■ Exercise: Rewrite all the entries below with every "Instruction" swapped for "Goal", leaving everything else untouched.
-------- Data extract
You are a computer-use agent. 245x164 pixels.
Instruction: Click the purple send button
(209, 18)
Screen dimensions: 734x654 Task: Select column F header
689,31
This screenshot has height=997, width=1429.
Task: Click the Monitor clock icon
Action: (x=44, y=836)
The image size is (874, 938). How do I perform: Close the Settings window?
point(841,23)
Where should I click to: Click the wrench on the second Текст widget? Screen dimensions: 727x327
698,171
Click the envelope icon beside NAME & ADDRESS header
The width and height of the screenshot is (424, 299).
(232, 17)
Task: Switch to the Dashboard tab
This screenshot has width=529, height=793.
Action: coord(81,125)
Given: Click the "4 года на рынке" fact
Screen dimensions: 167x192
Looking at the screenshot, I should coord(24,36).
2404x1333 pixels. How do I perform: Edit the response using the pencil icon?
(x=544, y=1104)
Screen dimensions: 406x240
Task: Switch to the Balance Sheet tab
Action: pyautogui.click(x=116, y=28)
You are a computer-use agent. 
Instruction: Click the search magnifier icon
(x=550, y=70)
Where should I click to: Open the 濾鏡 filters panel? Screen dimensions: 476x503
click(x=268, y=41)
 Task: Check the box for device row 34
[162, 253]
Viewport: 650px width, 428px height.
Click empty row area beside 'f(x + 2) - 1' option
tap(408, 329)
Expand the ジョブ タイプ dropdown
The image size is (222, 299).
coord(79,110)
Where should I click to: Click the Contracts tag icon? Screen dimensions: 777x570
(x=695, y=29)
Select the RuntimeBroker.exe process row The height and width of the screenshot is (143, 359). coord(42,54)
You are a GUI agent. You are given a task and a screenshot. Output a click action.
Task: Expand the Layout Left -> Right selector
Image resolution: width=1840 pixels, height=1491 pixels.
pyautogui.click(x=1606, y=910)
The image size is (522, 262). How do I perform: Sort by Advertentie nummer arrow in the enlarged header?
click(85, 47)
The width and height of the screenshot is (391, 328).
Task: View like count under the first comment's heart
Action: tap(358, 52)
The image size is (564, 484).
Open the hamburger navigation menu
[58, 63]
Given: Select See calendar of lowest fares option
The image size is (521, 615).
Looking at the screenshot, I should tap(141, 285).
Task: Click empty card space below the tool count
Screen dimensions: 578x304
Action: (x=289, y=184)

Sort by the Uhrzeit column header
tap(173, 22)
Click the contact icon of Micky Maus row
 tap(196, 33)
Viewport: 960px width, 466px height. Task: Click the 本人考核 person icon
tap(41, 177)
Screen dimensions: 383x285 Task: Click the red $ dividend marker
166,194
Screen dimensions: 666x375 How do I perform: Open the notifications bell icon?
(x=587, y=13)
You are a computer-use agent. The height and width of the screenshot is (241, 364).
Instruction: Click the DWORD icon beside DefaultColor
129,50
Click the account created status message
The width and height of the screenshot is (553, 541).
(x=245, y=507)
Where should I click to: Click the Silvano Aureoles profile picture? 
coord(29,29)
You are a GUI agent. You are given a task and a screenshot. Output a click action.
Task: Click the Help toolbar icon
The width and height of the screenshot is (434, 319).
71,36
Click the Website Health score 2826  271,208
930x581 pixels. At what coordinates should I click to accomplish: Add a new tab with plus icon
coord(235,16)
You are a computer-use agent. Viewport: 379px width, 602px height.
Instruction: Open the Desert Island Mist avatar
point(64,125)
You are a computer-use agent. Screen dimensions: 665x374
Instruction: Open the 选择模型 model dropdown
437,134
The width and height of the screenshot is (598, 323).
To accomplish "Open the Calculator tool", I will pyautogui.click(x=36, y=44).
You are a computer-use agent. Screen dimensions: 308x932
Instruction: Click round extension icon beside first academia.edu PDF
----------------
■ Exercise response:
You are a computer-use agent. 245x164 pixels.
Goal: Click the purple send button
(209, 18)
Screen dimensions: 734x654 Task: Select column F header
689,31
This screenshot has height=997, width=1429.
Task: Click the Monitor clock icon
Action: (x=44, y=836)
The image size is (874, 938). How do I perform: Close the Settings window?
point(841,23)
Where should I click to: Click the wrench on the second Текст widget? Screen dimensions: 727x327
698,171
Click the envelope icon beside NAME & ADDRESS header
The width and height of the screenshot is (424, 299).
(232, 17)
Task: Switch to the Dashboard tab
This screenshot has width=529, height=793.
Action: coord(81,125)
Given: Click the "4 года на рынке" fact
Screen dimensions: 167x192
Looking at the screenshot, I should coord(24,36).
2404x1333 pixels. How do I perform: Edit the response using the pencil icon?
(x=544, y=1104)
Screen dimensions: 406x240
Task: Switch to the Balance Sheet tab
Action: pyautogui.click(x=116, y=28)
You are a computer-use agent. 
Goal: Click the search magnifier icon
(x=550, y=70)
Where should I click to: Open the 濾鏡 filters panel? Screen dimensions: 476x503
click(x=268, y=41)
 Task: Check the box for device row 34
[162, 253]
Viewport: 650px width, 428px height.
Click empty row area beside 'f(x + 2) - 1' option
tap(408, 329)
Expand the ジョブ タイプ dropdown
The image size is (222, 299).
coord(79,110)
Where should I click to: Click the Contracts tag icon? Screen dimensions: 777x570
(x=695, y=29)
Select the RuntimeBroker.exe process row The height and width of the screenshot is (143, 359). coord(42,54)
You are a GUI agent. You are given a task and a screenshot. Output a click action.
Task: Expand the Layout Left -> Right selector
Image resolution: width=1840 pixels, height=1491 pixels.
pyautogui.click(x=1606, y=910)
The image size is (522, 262). How do I perform: Sort by Advertentie nummer arrow in the enlarged header?
click(85, 47)
The width and height of the screenshot is (391, 328).
Task: View like count under the first comment's heart
Action: tap(358, 52)
The image size is (564, 484).
Open the hamburger navigation menu
[58, 63]
Given: Select See calendar of lowest fares option
The image size is (521, 615).
Looking at the screenshot, I should tap(141, 285).
Task: Click empty card space below the tool count
Screen dimensions: 578x304
Action: (x=289, y=184)

Sort by the Uhrzeit column header
tap(173, 22)
Click the contact icon of Micky Maus row
 tap(196, 33)
Viewport: 960px width, 466px height. Task: Click the 本人考核 person icon
tap(41, 177)
Screen dimensions: 383x285 Task: Click the red $ dividend marker
166,194
Screen dimensions: 666x375 How do I perform: Open the notifications bell icon?
(x=587, y=13)
You are a computer-use agent. The height and width of the screenshot is (241, 364).
Goal: Click the DWORD icon beside DefaultColor
129,50
Click the account created status message
The width and height of the screenshot is (553, 541).
(x=245, y=507)
Where should I click to: Click the Silvano Aureoles profile picture? 
coord(29,29)
You are a GUI agent. You are given a task and a screenshot. Output a click action.
Task: Click the Help toolbar icon
The width and height of the screenshot is (434, 319).
71,36
Click the Website Health score 2826  271,208
930x581 pixels. At what coordinates should I click to accomplish: Add a new tab with plus icon
coord(235,16)
You are a computer-use agent. Viewport: 379px width, 602px height.
Goal: Open the Desert Island Mist avatar
point(64,125)
You are a computer-use agent. Screen dimensions: 665x374
Goal: Open the 选择模型 model dropdown
437,134
The width and height of the screenshot is (598, 323).
To accomplish "Open the Calculator tool", I will pyautogui.click(x=36, y=44).
You are a computer-use agent. Screen dimensions: 308x932
Goal: Click round extension icon beside first academia.edu PDF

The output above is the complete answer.